I became an instant fan.




And yet even after all that, and for reasons I can't quite explain, Lima still wasn't a "binder guy."

After many years of stupidity, I recently decided to change that and induct him into my hallowed binders. One upside (or downside, depending on how you look at it) is that there certainly isn't any shortage of cards to chase, since Lima played in probably most bloated era for cardboard: the mid-to-late 1990s.

Lima started off in the Tiger organization after having signed with Detroit out of the Dominican Republic in 1989. He cracked the big-league roster in 1994 and would pitch in a total of 95 games for the Tigers across the next three seasons, mainly out of the bullpen.

Lima was destined for cardboard greatness right from the start, as evidenced by this stellar multiple-exposure shot on his Pinnacle rookie card.




Lima was traded to Houston after the 1996 season, a city where he would enjoy his best years.

He'd spend five seasons as an Astro, the far and away finest being his stellar 1999 campaign. Lima went 21-10 with a 3.58 ERA and was nominated to the only All-Star team of his career during that spectacular  year.

Most fans, myself included, probably best remember Jose Lima as a Houston Astro.




Unfortunately, he could never quite regain the magic of that '99 season.

After a few down years in Houston, Lima was dealt back to his first franchise in Detroit. He struggled in parts of two seasons for the Tigers and was given his release at the end of 2002. He wasn't even in organized baseball at the start of the following year, having signed with an independent league team on the east coast.

The clock had seemed to run out on Lima Time.




But like any true baseball icon, Jose Lima wouldn't go down without a fight.

After posting solid numbers in independent ball, the Royals took a chance on Lima, bringing him back to the big leagues for the remainder of the 2003 season.

To everyone's surprise, he won eight out of the 14 starts he'd make for Kansas City...




...which earned him a free-agent contract with the Dodgers the following winter.

The 32-year-old Lima showed that his time with the Royals wasn't a fluke, going 13-5 with a 4.07 ERA in 2004, the third and final time he'd post a double-digit win total in his career.
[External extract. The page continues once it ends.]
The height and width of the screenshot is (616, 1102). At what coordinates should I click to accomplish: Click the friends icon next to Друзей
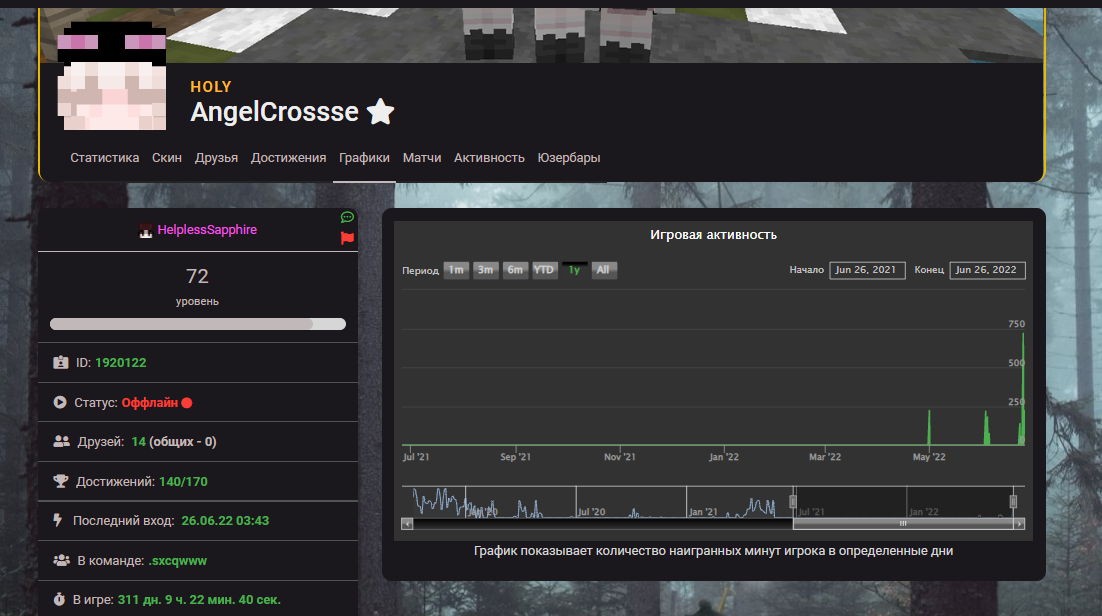pos(60,441)
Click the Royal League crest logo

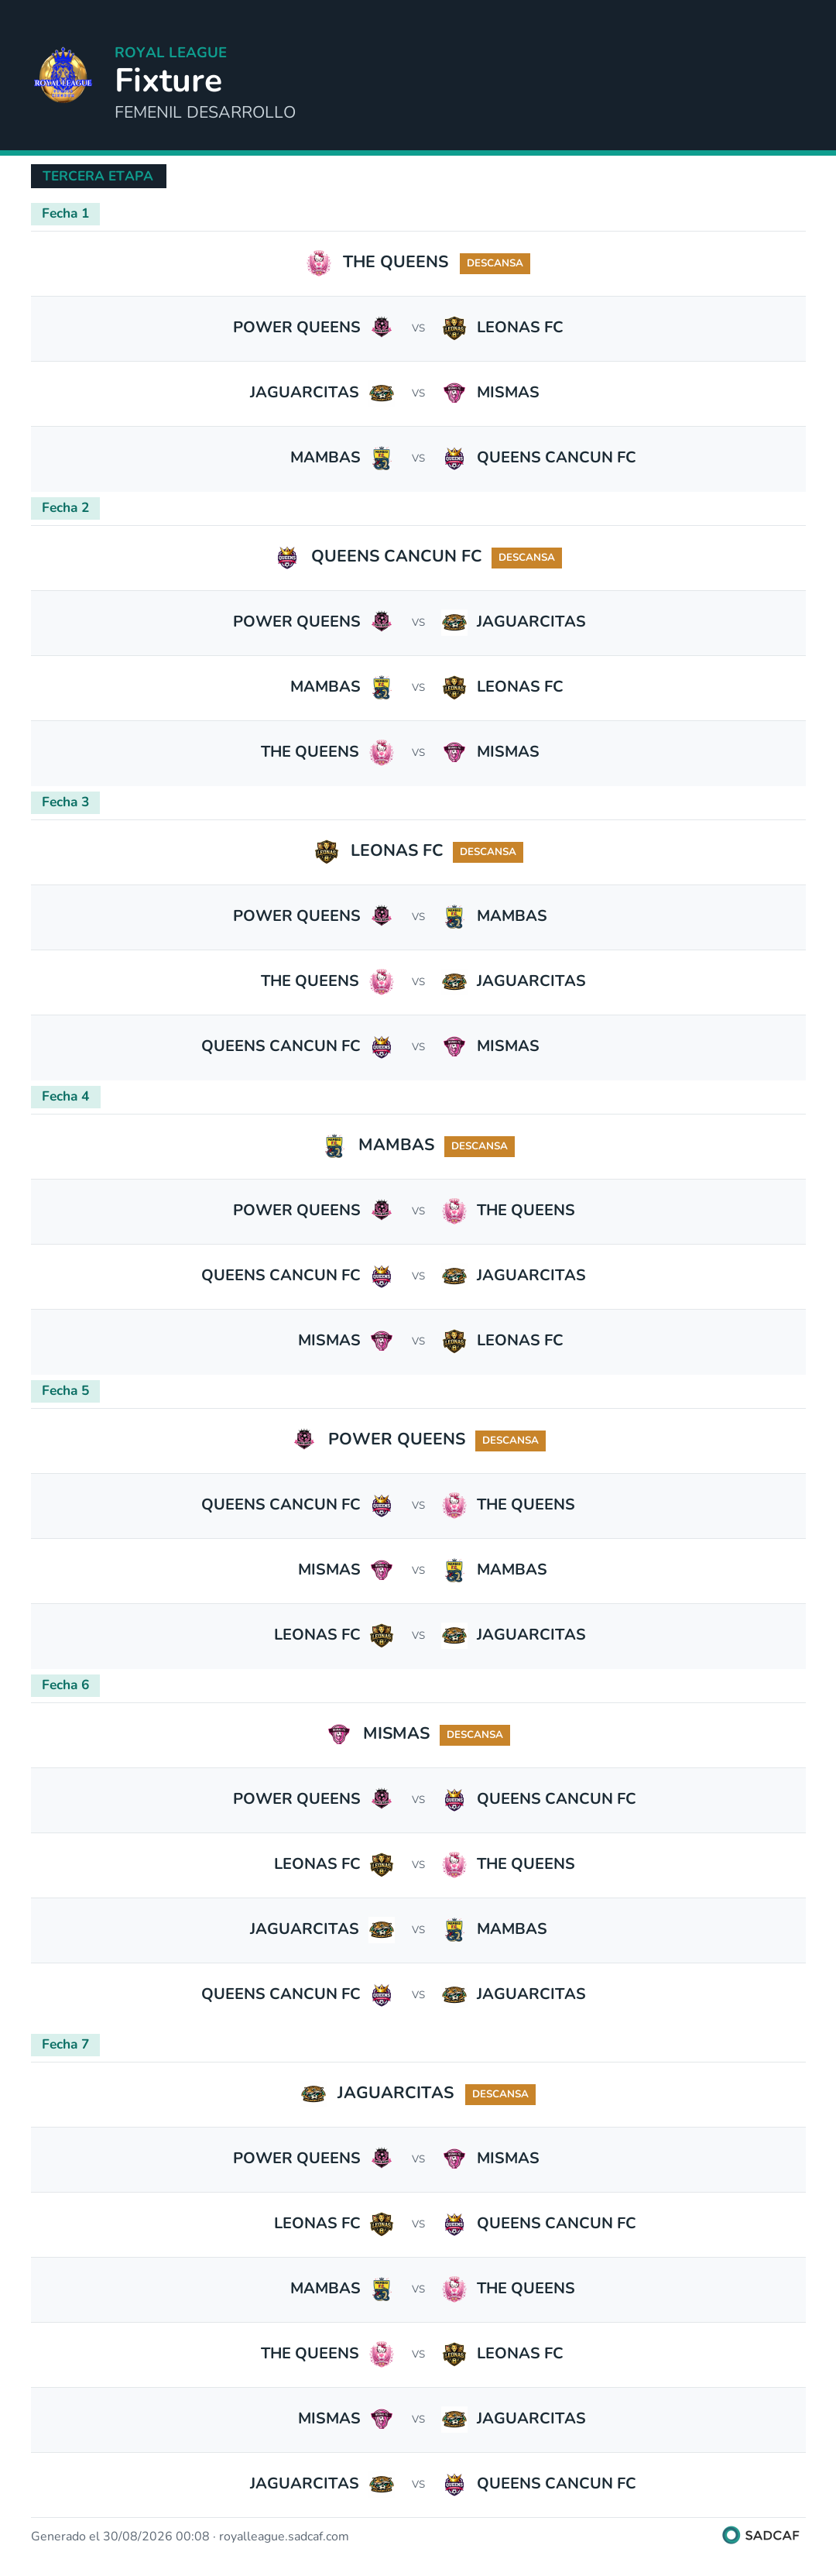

Lima went back to the Royals in 2005 and would close out his career with a brief four-game stint with the 2006 Mets.

However, to my knowledge, no cards exist of his short stint with the Mets, so this 2006 Upper Deck issue will go down in history as the sunset card of a man who couldn't help but crack a smile every time he stepped onto a big league mound.

Tragically, the 37-year-old Lima died of a heart attack in 2010, just four years after pitching in his final major league game.




After all that, the question remains: how could I not collect a guy like Jose Lima?

I guess part of my reason for delaying the decision for so long is the fact that taking on a new player collection can be a daunting task. With newer rookies, it's not so bad since there aren't many existing cards of them in the first place. But with Jose Lima, I basically ignored 13 years' worth of cards to choose from. How do you make up for all that lost time?

That's where the beauty of the Internet comes in. While I probably could've slowly accumulated more Lima cards through dime boxes and trades, I decided to expedite the process. As I've done with new player collections in the past, I loaded up my Just Commons cart with virtually every Lima card they had in stock.

In a matter of days, and for under half the cost of a blaster...







...I had an instant player collection of a guy I should've started collecting a long time ago.

From his beginnings as a Detroit Tiger to his golden years as a Kansas City Royal -- and a whole lot in between -- I now own around 50 cards of Jose Lima. Just like that. Even with all the social flaws of technology, sometimes you've got to admit: the Internet can be a great place. It made me look like less of an idiot for not collecting Jose Lima all these years.

Finally, as far as my binders go, it is, and will always be, Lima Time.





4 comments:

Mike said...

Great videos and great cards!...LIMA TIME!!!

Chris said...

That's a lotta Lima. The internet is a blessing and a curse, but for card collectors it's a godsend. I remember "Lima Time" well, he was a fun guy to watch and root for. Gone too soon, sadly.

Glad he finally made it to your binders though!

Tony L. said...

Lima became huge in my world in 1998, because of fantasy baseball. I started reading the Baseball HQ Forecasters, who propounded their "LIMA" plan called "Low-Impact Mound Aces" after Jose. Basically, it was guys who would come cheaply in a league and win you a couple to three pitching categories and allow you to load up on offense.

It's worked a few times over the years for me.

shlabotnikreport said...

Towards the end of his career I saw Lima at a AAA game and before the game he was on the field talking and joking with his teammates, the opposing team, the umpires and the fans... Even from the stands, several rows back, I couldn't help but like the guy. That he died at such a young age was a tremendous loss.